Business Associate Agreements and why they are so important for your practice

Business Associate Agreements and why they are so important for your practice

Kypher Web Serier ep.5 

Business Associate Agreements and why they are so important

First, what is a business associate?  A business associate is a person or entity that performs certain functions or activities that involve the use or disclosure of protected health information on behalf of, or provides services to, a covered entity.  So what is a covered entity then?

Covered entities are defined in the HIPAA rules as:

Health plans,

Health care clearinghouses, and

Health care providers who electronically transmit any health information in connection with transactions for which HHS has adopted standard.  So, if you are a physician practice you are a covered entity.


In most cases that means everyone else is a business associate.  The catch is they fall under the same rules as covered entities. Covered entities must enter into contracts with their business associates, which is what we are talking about today.  They require, among other responsibilities, the business associate to implement administrative, physical and technical safeguards that reasonably and appropriately protect the confidentiality, integrity and availability of electronic PHI.  How does this affect your practice?  Not only is this the law, but it is also forcing practices to become accountable for how they protect patient data and who they choose to do business with.


Here are a few common questions about BAA’s:

Q:  Having a HIPAA Business Associate sign a Business Associate Agreement is all I have to do to make sure they are HIPAA compliant, right?

A:  Wrong.  While a HIPAA Business Associate Agreement is required before you let a vendor provide any services that give them access to patient information, they have a clear responsibility to implement a complete HIPAA compliance program. Like your practice, they must document their HIPAA-compliant policies, procedures, workforce training, and evidence of ongoing compliance.  Because you are responsible for their activities, you should make them prove to you that they have a real HIPAA compliance program. Require that they share their HIPAA Risk Analysis with you to prove that they have complied with the first HIPAA requirement. You should also reserve the right to audit your vendors’ compliance at any time.

Q:  Is it OK to use the HIPAA Business Associate Agreement we have always used?

A:  No, it isn’t.  BAA’s must speak to current laws and current technology.  You are required to update this often.  If your current BAA is older than 2014 you should update it immediately.

Q:  Are my employees also business associates?  Do I need to have them sign an agreement?

A:  No.  A physician practice’s employees are not business associates, but rather a part of the covered entity’s workforce.

Q:  Do I still need to perform the security risk assessment if I have BAA’s with everyone?

A:  Yes.

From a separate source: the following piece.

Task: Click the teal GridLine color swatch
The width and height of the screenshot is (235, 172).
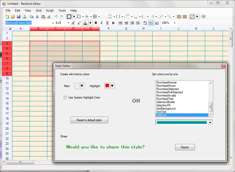Action: point(182,122)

Physician practices that maintain electronic PHI must comply with the HIPAA Security Rule requirements and perform a risk analysis of office security. A risk analysis must be an accurate and thorough assessment of the potential risks and vulnerabilities to ANY PHI and its integrity and confidentiality. A risk analysis is more complex than filling out a checklist and physician practices should obtain assistance in completing this task.

Q:  My vendor has a BAA can I just sign their BAA?

A:  Yes, you can.  But that will only cover for that one vendor and always go over the agreement with a fine toothed comb to make sure it is current and speaks to all the protections required.


How do I make changes?  Where do I start?

Make a full and complete list of vendors your practice does business with.  Make sure they are willing to sign a BAA with you.  If they refuse, find another vendor.

Do the research, there are many templates for BAA’s form the health and human services and CMS websites to software programs that handle document creation for you.   Choose what works best for your practice, many solutions can be budget neutral.

Perform the annual risk assessment for your own practice, it is a great first step to understanding and educating yourself and your employees.

Keep copies of everything, from your risk assessments to your BAA’s.  This will go a long way in protecting your practice from the all dreaded audit


Getting complaint doesn’t happen over night.  It takes time and patience and it takes learning and understanding.  Patient data security is incredibly important.  The government has these laws for a reason.  Each year the punishment and fines increase.  As long as you are showing improvement and taking the necessary steps to secure your practice you are doing the right thing.  Start small, educate yourself.  That is always your first, best step.